Hi. I’m Steve Robertsen with the Superior National Forest Update - information on conditions affecting travel and recreation on the Tofte and Gunflint Districts of the Forest.
For the week of July 18th, here’s what’s going on around the Forest.
Much of the Forest is still pretty wet. This is really helping lower fire danger, as well as making it a very green spring so far. When you’re hiking or boating though, you’ll probably encounter signs of high water. Familiar water routes may be a bit different than in other years with lower water level. While driving, you should watch for soft shoulders and water on the road after rains as there isn’t a lot of space for quick drainage.
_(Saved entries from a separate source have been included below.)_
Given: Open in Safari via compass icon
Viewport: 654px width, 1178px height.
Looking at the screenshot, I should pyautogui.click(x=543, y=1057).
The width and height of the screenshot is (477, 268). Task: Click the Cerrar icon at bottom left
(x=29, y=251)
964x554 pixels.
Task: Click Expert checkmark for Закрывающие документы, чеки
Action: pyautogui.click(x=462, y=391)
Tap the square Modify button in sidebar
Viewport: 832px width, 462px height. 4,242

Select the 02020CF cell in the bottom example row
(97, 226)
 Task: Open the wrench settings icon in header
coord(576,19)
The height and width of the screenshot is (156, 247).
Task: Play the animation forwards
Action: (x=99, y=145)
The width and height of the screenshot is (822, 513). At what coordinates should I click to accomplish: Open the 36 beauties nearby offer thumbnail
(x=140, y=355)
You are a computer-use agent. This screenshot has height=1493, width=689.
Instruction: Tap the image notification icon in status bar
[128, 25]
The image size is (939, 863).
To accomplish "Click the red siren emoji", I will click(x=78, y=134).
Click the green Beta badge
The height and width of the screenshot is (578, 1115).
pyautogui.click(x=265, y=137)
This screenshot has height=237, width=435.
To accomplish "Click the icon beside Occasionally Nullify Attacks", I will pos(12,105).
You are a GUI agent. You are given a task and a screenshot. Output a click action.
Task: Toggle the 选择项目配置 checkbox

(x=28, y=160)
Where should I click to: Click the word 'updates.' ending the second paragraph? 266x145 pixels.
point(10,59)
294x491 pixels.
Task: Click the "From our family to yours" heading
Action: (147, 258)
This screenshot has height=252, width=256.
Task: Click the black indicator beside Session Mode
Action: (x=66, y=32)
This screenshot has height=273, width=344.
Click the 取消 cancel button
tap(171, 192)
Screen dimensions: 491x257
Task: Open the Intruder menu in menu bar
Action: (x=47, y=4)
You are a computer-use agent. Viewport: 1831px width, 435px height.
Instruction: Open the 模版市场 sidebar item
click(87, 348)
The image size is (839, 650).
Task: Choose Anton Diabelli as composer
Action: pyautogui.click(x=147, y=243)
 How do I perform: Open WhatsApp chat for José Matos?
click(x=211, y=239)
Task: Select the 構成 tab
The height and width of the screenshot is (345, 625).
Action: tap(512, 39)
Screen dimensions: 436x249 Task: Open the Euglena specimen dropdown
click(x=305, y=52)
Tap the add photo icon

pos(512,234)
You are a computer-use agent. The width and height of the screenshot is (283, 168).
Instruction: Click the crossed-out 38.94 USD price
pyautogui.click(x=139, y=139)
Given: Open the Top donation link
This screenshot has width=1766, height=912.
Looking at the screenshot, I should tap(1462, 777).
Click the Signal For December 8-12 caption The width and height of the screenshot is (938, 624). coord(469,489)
You may also run into logging traffic near Harriet Lake, the Four Mile Grade, and the Sawbill Trail on the Tofte District, and near Shoe Lake, Greenwood Lake, and Devil Track Lake on the Gunflint. Gravel trucks are hauling gravel for construction along the Caribou. There are crews out grading Forest roads over the next few weeks, and other crews brushing ditches in the Tofte District.
Fire crews are still working on fuel reduction at East Bearskin Campground, so there will be people there cutting and removing undergrowth. This operation will move to Baker Lake Campground later this week. All of this work will help to reduce the amount of fuel available for wild fires and to help create a more natural forest structure. Two fire crews from our Forest are headed out west to help with wildfires in Washington, so we will wish them luck!
We are working with seasonal crews from the Conservation Corps of Minnesota and Iowa. These hard working young people are working on lots of different projects on the Forest from trail maintenance to timber marking and gaining hands on experience that could help them in careers in resource management.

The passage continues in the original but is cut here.